# [Urgent] Headphones for 5-7k



## SlashDK (Jan 16, 2012)

I'm getting a new pair of headphones for my birthday. The budget is 5-7k. Please do suggest wireless headphones as well. I'm open to buying from both Nehru Place and online. I'll be buying them this week so please suggest. I hope the details are sufficient since i'm a total noob in audio .

How is the TDK WR700? It got a worthy mention in the digit zero1 awards.


----------



## Faun (Jan 17, 2012)

Ath-m50


----------



## Krow (Jan 17, 2012)

Grado series one?


----------



## sukant (Jan 17, 2012)

Sadly both of the above are awesome headphones but currently out of stock locally . Even i was thinking of going for one.


----------



## dashing.sujay (Jan 17, 2012)

Most of the elite products are hard to find locally in India, especially audio products. Better buy online. You'll get decent pricing also.

@OP- You have an array of options like M35, AD700, grados (don't know the exact model)

@Krow- Do you know where Grados ar available online?


----------



## sukant (Jan 17, 2012)

@Dashing.sujay
I was referring to India when i meant locally  , for me getting even skullcandy locally(in my state) is a PITA . 

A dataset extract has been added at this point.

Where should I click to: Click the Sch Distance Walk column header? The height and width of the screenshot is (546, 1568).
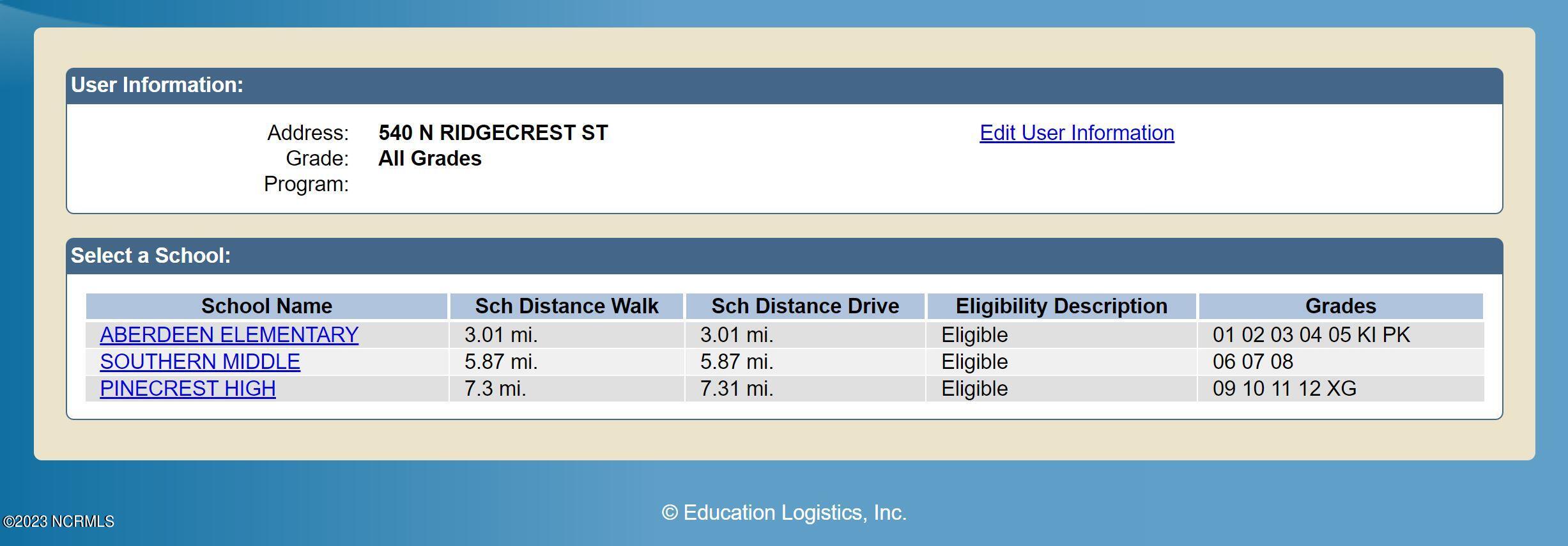click(567, 306)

Grados AFAIK are available only with pristine note with 1 year dealer warranty in India , same goes with the M50.
Currently i think only the MS1i from the alessandro's are available.


----------



## Krow (Jan 17, 2012)

Yes, Pristine Note is the place to go for Grados. Send them a mail (info at pristinenote).


----------



## SlashDK (Jan 17, 2012)

any idea how they compare to TDK WR700? Also are they wireless?


----------



## prabhu.wali (Jan 17, 2012)

please mention ur preferred genre,it'd be easy to recommend


----------



## SlashDK (Jan 18, 2012)

^^Genre
Sorry i'm total noob in audio. Do you mean what I listen to? In that case i'm mostly going to use it for games only. I need one that can be used for at least 3 years (looking for good warranty) without any problems. Preferably wireless.


----------



## dashing.sujay (Jan 18, 2012)

^AD700 then ftw.


----------



## prabhu.wali (Jan 18, 2012)

Cybertonic said:


> ^^Genre
> Sorry i'm total noob in audio. Do you mean what I listen to? In that case i'm mostly going to use it for games only. I need one that can be used for at least 3 years (looking for good warranty) without any problems. Preferably wireless.

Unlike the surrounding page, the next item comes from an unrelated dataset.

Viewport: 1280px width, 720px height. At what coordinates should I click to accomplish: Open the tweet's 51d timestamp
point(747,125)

np for games only look for skull candy,roccat kave 5.1 gaming headset


----------



## red dragon (Jan 18, 2012)

Why are you people suggesting open cans for gaming ?


----------



## dashing.sujay (Jan 18, 2012)

red dragon said:


> Why are you people suggesting open cans for gaming ?



AFAIK open cans are better suited for gaming as they provide a better soundstage.


----------



## SlashDK (Jan 19, 2012)

Anything available in wireless? Otherwise will go for ad700 or roccat kave 5.1 (roccat looks cooler).


----------



## guru_urug (Jan 20, 2012)

Speak to Tenida about the Roccat Kave 5.1
They are amazingly good Ive heard, even without a dedicated soundcard


----------



## red dragon (Jan 20, 2012)

dashing.sujay said:


> AFAIK open cans are better suited for gaming as they provide a better soundstage.

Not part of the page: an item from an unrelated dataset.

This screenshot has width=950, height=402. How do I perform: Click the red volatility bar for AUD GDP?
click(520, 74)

But they leak sound like anything!!
What about parents!!


----------



## lordirecto (Jan 20, 2012)

OP, go for open headphones. It does have a better sound stage than closed phones. I am not sure if you have experienced it. But from my own experience, there is no way I will go back to closed headphones after using open headphones for all this time.
I have been using Alessandro Grado MS 1, but I wont recommend it to you as I feel that it does not have a large sound stage.


----------



## siddhesh222 (Jan 20, 2012)

man where do I get to know all this audio terms you guys keep talking about like: soundstage; recessed mid bass; sparkle? xD


----------



## red dragon (Jan 21, 2012)

Head fi.


----------



## Faun (Jan 21, 2012)

Glossary Of Terms - Head-Fi.org Community

Describing Sound - A Glossary


----------



## Ankit07 (Jan 21, 2012)

Buy this one eyes closed > Newegg.com - Creative Labs GH0100 Sound Blaster World of Warcraft Wireless Headset

This one is for u if it is available in Nehru place or any indian online shop


----------



## SlashDK (Mar 11, 2012)

Sorry for reviving this thread but couldn't help it. I couldn't find roccat kave anywhere online. The only online store that might have it is mediahome.in but their website's been down for maintainence for over 2 months -.-

Also I read the comments over here : Roccat Gaming Gear: The Pros and Cons : Roccat Finally Coming to North America and i don't think i'll be buying the kave now even if i found it.

So people please suggest alternative models especially those that are available online. 

My current options:
Audio Technicia ad700
Grado Sr60i


----------